Initiative for Regulatory Innovation (IRI)

One of the most important developments or events in the unit's history

The Initiative for Regulatory Innovation at CEU Business School received the research award from Google, Inc. for the most innovative research idea. IRI conducted a study of knowledge-based organizations across the Central and Eastern European region.

The most important development in 2014-15

IRI's multinational study of knowledge-based organization is coming to its conclusion with a highly original product. "Administrategy: Achieving Personal Success When Managing Public Administration" will be the first popular self-help book for managers in public administration in CEE. It will be published simultaneously in Poland, Ukraine, Romania and Hungary by reputable local publishers in August 2016. The English version will follow in 2017.

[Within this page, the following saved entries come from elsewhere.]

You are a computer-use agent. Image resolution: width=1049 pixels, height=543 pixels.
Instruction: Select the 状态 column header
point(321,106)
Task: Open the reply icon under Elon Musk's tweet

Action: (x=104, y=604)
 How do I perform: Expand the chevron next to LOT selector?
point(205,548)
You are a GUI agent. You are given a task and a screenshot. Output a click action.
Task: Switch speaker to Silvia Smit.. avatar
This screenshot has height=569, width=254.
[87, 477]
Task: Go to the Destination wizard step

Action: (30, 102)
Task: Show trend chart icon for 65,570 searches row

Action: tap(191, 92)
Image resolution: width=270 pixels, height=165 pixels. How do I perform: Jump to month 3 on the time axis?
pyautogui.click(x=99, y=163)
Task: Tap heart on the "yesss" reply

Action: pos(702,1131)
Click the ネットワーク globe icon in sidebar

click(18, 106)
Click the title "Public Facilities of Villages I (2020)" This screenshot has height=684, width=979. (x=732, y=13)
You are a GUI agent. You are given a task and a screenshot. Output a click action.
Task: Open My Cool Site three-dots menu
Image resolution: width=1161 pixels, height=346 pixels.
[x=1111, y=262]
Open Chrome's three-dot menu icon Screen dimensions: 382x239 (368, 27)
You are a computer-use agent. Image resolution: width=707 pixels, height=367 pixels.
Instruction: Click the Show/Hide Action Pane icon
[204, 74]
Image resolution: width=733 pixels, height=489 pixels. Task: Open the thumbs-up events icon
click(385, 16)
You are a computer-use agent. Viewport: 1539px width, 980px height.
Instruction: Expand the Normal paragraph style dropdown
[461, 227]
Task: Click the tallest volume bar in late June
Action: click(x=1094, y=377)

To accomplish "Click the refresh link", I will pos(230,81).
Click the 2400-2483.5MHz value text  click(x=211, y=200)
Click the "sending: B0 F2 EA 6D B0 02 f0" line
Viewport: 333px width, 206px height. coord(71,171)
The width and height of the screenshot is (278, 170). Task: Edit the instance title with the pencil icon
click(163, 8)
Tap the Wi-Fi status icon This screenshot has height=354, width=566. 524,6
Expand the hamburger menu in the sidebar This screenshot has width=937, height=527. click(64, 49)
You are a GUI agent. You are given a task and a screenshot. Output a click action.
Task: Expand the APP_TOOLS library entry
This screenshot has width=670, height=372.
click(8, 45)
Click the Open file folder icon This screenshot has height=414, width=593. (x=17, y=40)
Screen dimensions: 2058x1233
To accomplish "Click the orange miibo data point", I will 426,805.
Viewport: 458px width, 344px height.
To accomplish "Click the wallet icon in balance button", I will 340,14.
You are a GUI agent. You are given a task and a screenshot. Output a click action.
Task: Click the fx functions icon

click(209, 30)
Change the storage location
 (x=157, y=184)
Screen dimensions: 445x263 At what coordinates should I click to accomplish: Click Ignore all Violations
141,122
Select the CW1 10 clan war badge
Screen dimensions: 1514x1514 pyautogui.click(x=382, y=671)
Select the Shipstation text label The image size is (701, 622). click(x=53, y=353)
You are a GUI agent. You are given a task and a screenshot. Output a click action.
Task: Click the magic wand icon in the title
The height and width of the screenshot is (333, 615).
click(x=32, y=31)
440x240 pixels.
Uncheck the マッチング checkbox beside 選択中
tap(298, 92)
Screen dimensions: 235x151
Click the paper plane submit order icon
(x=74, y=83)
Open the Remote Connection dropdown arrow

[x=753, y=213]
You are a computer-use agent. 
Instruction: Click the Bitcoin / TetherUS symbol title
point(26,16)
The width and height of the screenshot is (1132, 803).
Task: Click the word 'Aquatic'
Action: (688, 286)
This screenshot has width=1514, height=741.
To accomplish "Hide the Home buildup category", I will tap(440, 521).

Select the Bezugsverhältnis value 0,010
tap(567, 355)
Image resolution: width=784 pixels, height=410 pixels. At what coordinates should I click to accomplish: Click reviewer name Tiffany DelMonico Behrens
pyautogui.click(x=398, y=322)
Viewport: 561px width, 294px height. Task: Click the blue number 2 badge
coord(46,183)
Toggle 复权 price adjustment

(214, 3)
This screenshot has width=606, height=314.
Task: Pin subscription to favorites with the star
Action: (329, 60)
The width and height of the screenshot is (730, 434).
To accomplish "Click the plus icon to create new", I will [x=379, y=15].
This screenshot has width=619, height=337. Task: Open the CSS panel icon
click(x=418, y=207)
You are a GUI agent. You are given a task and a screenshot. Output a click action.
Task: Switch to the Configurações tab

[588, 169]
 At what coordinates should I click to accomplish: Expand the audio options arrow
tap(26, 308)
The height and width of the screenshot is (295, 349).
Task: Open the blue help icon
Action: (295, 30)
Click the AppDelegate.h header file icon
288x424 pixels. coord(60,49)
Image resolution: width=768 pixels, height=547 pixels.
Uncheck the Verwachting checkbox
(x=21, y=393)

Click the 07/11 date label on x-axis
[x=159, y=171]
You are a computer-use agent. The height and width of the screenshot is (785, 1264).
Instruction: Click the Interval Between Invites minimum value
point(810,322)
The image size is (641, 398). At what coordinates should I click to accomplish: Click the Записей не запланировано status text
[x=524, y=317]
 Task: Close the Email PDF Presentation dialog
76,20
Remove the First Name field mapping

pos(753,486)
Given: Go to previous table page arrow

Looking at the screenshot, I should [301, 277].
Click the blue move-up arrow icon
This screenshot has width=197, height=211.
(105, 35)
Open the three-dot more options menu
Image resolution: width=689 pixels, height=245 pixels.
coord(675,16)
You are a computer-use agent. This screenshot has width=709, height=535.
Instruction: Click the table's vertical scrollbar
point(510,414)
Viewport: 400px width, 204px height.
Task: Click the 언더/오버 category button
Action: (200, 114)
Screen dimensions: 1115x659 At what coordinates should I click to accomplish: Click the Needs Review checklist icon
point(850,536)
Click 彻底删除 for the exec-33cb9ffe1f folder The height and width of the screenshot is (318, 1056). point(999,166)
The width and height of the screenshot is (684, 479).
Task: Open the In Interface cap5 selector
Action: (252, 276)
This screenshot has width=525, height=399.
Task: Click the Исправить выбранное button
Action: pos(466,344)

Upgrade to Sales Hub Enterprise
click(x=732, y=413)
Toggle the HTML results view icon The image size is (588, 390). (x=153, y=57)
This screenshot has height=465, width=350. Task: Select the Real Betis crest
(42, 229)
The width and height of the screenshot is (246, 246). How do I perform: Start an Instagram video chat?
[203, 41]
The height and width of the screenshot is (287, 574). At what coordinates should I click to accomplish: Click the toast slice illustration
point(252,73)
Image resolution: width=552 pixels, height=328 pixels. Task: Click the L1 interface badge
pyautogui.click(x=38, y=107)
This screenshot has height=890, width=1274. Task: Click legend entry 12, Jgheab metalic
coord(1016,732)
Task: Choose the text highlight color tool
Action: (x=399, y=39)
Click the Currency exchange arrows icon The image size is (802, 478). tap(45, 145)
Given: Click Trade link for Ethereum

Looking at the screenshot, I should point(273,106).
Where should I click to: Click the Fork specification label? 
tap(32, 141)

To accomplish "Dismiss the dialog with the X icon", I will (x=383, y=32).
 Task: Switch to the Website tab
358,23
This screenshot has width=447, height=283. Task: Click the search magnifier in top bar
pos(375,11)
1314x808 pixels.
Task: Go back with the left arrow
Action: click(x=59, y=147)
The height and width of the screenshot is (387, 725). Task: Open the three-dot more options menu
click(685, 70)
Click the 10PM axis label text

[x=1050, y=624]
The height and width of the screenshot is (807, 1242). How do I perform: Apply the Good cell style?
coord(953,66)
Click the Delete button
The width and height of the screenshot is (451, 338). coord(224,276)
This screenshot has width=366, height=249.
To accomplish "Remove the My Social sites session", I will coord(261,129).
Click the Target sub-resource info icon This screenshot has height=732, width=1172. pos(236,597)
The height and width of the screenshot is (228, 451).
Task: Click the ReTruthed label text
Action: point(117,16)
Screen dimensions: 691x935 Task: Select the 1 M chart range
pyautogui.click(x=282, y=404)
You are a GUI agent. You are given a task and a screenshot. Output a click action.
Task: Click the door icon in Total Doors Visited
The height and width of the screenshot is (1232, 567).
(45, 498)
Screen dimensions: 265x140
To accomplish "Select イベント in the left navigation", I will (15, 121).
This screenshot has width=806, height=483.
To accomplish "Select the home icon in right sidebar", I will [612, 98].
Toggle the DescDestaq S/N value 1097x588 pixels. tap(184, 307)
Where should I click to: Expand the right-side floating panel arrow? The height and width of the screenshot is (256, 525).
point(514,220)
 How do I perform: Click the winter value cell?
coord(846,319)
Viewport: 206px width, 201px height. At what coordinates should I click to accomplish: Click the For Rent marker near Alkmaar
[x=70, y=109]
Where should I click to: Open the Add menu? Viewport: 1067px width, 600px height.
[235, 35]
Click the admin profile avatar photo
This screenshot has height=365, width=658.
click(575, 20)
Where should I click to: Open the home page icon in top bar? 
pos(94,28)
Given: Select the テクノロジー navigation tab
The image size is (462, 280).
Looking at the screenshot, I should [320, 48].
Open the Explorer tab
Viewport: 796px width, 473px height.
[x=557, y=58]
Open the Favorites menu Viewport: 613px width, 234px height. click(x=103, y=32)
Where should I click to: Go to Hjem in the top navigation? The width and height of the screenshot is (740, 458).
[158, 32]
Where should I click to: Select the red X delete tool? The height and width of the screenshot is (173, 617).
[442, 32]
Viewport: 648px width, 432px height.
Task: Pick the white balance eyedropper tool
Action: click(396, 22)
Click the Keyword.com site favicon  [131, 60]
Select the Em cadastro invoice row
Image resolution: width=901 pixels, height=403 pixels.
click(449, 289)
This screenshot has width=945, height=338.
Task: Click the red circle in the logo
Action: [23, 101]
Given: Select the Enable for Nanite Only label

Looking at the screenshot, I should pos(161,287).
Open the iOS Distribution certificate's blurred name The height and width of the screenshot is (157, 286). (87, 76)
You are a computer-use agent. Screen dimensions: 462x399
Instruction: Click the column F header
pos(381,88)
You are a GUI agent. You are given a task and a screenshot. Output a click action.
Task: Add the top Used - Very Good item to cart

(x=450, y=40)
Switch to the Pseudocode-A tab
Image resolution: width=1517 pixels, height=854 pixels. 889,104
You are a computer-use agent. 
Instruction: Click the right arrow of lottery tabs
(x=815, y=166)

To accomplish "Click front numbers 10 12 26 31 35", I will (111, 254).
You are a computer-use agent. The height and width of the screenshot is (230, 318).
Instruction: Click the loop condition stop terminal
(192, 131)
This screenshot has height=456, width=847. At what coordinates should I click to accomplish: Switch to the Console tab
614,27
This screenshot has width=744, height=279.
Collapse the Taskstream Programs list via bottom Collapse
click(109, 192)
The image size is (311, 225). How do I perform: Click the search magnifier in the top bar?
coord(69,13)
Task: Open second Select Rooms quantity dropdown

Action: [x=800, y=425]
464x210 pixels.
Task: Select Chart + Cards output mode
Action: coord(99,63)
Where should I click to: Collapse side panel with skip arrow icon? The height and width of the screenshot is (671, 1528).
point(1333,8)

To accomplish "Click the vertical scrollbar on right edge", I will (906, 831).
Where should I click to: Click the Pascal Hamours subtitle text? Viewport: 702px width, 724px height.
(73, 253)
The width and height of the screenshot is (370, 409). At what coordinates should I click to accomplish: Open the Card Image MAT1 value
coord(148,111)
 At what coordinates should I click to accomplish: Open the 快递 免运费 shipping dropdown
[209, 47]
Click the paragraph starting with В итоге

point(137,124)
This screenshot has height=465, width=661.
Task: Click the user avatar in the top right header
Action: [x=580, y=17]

"Administrategy" is the Center's idea for supporting CEU's open society mission by speaking directly to governmental managers in the region. The goal is to win over the most competent, proactive, and creative public officials, and attract more of such people to governments. The empirical study conducted across the region has demonstrated that such public managers are out there, but they need support, inspiration, and practical tools to be more effective and influential. They, in short, need (admini)strategy for success.

"Administrategy" offers a rather unique conclusion for a research project. The book combines features of two non-fiction subgenres. On one hand, written in the second person, it resembles popular self-help books for businesspeople, such as "Winning" or "Good to Great." On the other hand, offering a concrete vision for making our governments more efficient, it enters the field of political commentary. Such a combination of a practical guide with a broader discussion about contemporary socio-economic issues has been increasingly popular in business literature. Classic examples include "Freakonomics," "The Black Swan," or the bestselling books of Malcolm Gladwell. In the discussion about the state and the public sector, however, such an approach will be relatively new, but badly needed. We have a tendency to explain away various shortcomings of our states by blaming "others" of various sorts — the system, corrupt politics, powerful interests. By favoring explorations of broad policy or institutional problems to be fixed by far-reaching reforms, mainstream commentary in the spirit of "Europe: The Faltering Project" or "Trouble in Paradise" in many ways weakens the sense of individual responsibility of members of our elites for how our government actually works. Engaging public managers directly, "Administrategy" shows how much can be fixed and improved if the change begins with our own behavior. IRI's research shows that, even in the current imperfect setting, smart attitudes and actions of public managers — especially those high in the bureaucratic hierarchy — can make institutions markedly more effective.

Apart from its innovative content and format, "Administrategy" is an experiment in a new way of popularizing ideas in Central and Eastern Europe. With four simultaneous national editions, co-authored by local professionals associated with the Center, the book will test a new model of research dissemination in the region divided in small countries, each with its own language and specificity. "Administrategy" will thus fall somewhere between a local publication and a translation. This approach will allow the Center to make a much more far-reaching practical impact in the region and beyond.